TASK DESCRIPTION:
Search the entries below for the word "computer" and copy each line that has it.
#### EXTRACTED MATERIAL ####
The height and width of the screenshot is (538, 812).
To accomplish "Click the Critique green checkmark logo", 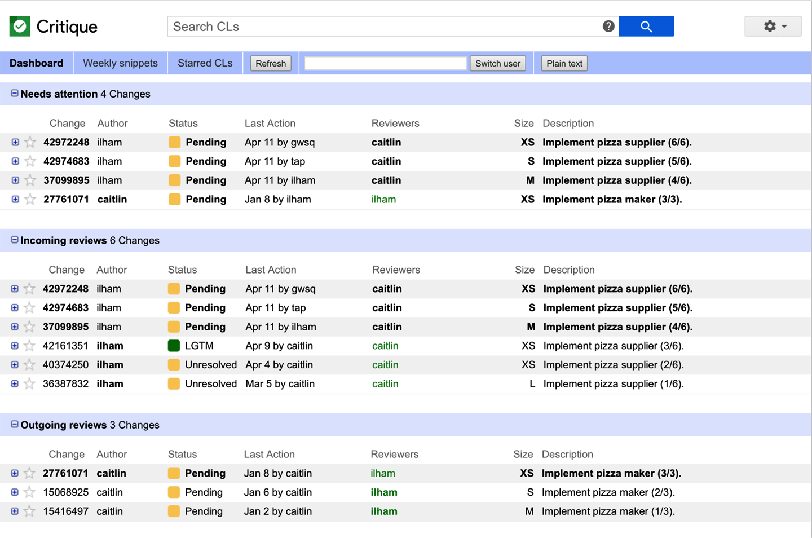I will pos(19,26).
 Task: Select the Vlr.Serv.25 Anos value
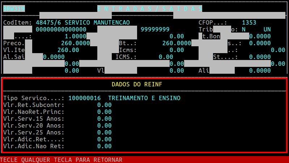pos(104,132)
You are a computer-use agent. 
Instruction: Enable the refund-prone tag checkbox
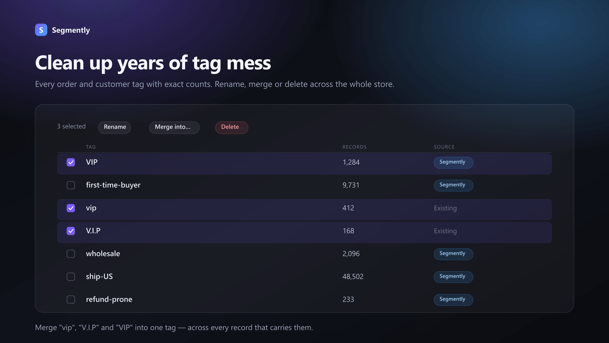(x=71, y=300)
####
#### EXTRACTED MATERIAL ####
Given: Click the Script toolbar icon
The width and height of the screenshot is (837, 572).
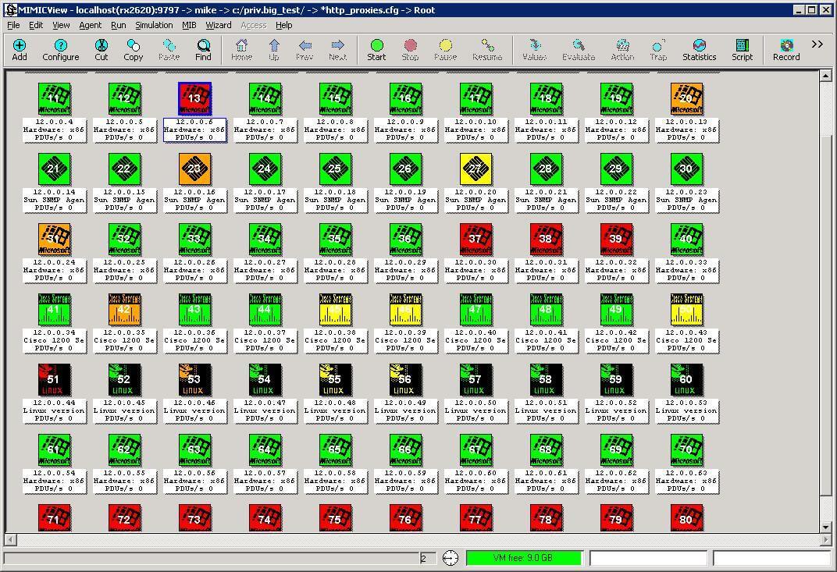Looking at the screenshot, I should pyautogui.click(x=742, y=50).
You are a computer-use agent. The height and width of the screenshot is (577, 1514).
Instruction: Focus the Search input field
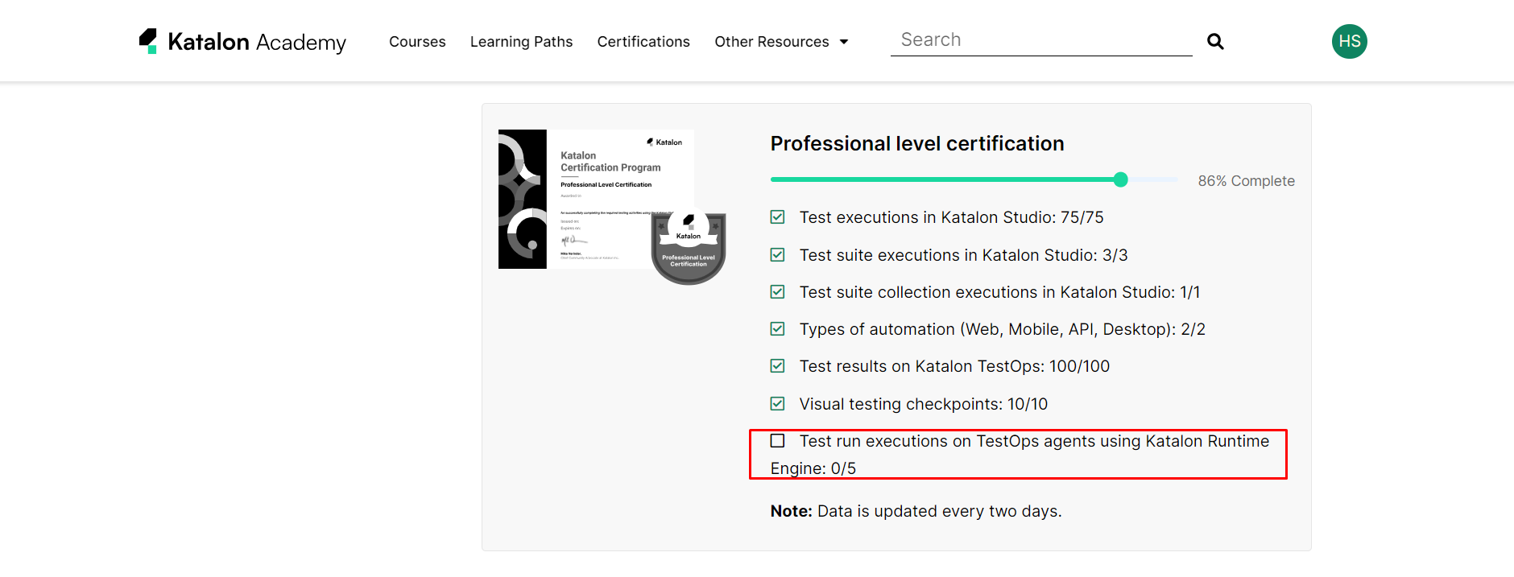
####
#### EXTRACTED MATERIAL ####
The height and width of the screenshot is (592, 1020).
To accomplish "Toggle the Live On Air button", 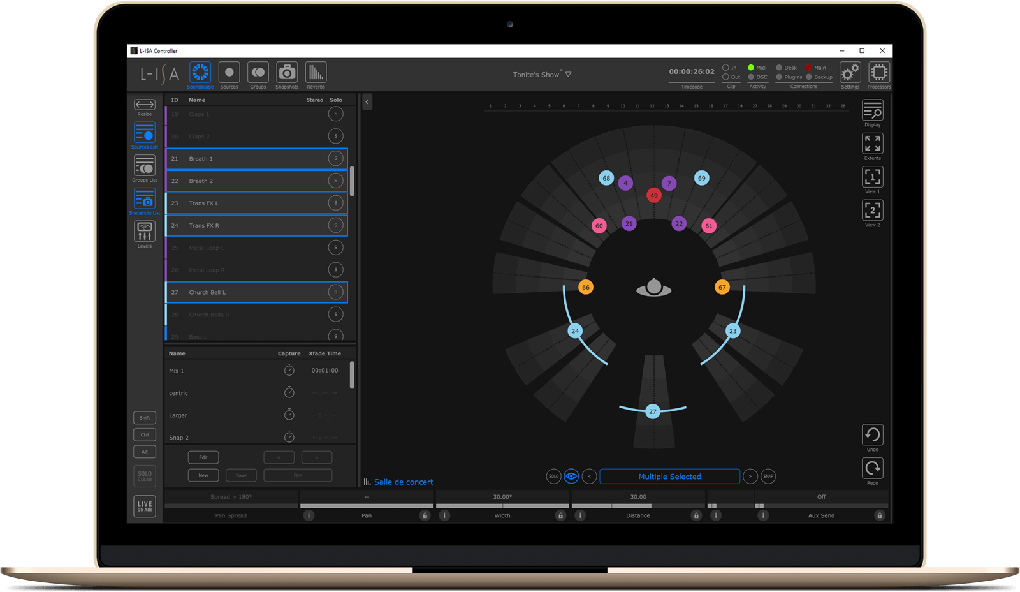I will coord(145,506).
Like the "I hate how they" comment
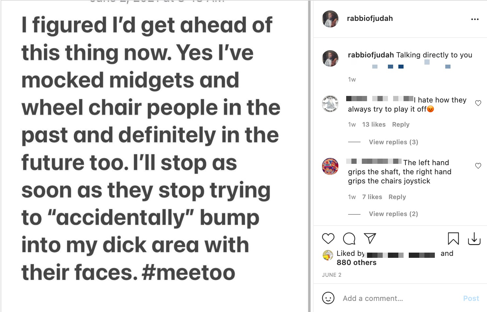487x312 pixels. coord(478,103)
####
ANSWER SECTION:
You are a computer-use agent. 
You are a computer-use agent. The height and width of the screenshot is (577, 1514).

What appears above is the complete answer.